Segment Open

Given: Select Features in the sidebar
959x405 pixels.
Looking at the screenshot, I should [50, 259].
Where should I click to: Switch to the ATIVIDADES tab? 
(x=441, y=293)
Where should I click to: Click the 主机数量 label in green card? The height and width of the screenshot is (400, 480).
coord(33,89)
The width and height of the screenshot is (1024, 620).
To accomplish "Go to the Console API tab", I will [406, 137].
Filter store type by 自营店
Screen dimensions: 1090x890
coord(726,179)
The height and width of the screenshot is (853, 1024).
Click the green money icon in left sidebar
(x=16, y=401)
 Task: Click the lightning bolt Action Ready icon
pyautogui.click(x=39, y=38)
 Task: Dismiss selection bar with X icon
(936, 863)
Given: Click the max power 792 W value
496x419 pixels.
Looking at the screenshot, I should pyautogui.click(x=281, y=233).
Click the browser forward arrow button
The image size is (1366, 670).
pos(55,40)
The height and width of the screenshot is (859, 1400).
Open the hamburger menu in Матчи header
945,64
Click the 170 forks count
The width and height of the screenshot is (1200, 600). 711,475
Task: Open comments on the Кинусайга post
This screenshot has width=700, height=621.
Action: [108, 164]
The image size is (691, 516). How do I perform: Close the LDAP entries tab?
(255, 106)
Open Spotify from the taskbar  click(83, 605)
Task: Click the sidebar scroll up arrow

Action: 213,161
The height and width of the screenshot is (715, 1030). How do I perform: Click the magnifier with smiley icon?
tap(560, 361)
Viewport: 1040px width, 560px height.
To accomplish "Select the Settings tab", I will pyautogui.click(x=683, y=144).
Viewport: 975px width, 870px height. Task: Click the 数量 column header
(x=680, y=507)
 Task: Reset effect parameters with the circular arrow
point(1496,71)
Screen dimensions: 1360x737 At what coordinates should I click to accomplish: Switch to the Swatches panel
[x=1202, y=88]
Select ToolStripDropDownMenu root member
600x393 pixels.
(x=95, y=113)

Segment Closed

• [What the exercise asks] Please transcribe the records in full, keeping every word as it is.

• [Written answer]
Given: Select Features in the sidebar
959x405 pixels.
Looking at the screenshot, I should [50, 259].
Where should I click to: Switch to the ATIVIDADES tab? 
(x=441, y=293)
Where should I click to: Click the 主机数量 label in green card? The height and width of the screenshot is (400, 480).
coord(33,89)
The width and height of the screenshot is (1024, 620).
To accomplish "Go to the Console API tab", I will [406, 137].
Filter store type by 自营店
Screen dimensions: 1090x890
coord(726,179)
The height and width of the screenshot is (853, 1024).
Click the green money icon in left sidebar
(x=16, y=401)
 Task: Click the lightning bolt Action Ready icon
pyautogui.click(x=39, y=38)
 Task: Dismiss selection bar with X icon
(936, 863)
Given: Click the max power 792 W value
496x419 pixels.
Looking at the screenshot, I should pyautogui.click(x=281, y=233).
Click the browser forward arrow button
The image size is (1366, 670).
pos(55,40)
The height and width of the screenshot is (859, 1400).
Open the hamburger menu in Матчи header
945,64
Click the 170 forks count
The width and height of the screenshot is (1200, 600). 711,475
Task: Open comments on the Кинусайга post
This screenshot has width=700, height=621.
Action: [108, 164]
The image size is (691, 516). How do I perform: Close the LDAP entries tab?
(255, 106)
Open Spotify from the taskbar  click(83, 605)
Task: Click the sidebar scroll up arrow

Action: 213,161
The height and width of the screenshot is (715, 1030). How do I perform: Click the magnifier with smiley icon?
tap(560, 361)
Viewport: 1040px width, 560px height.
To accomplish "Select the Settings tab", I will pyautogui.click(x=683, y=144).
Viewport: 975px width, 870px height. Task: Click the 数量 column header
(x=680, y=507)
 Task: Reset effect parameters with the circular arrow
point(1496,71)
Screen dimensions: 1360x737 At what coordinates should I click to accomplish: Switch to the Swatches panel
[x=1202, y=88]
Select ToolStripDropDownMenu root member
600x393 pixels.
(x=95, y=113)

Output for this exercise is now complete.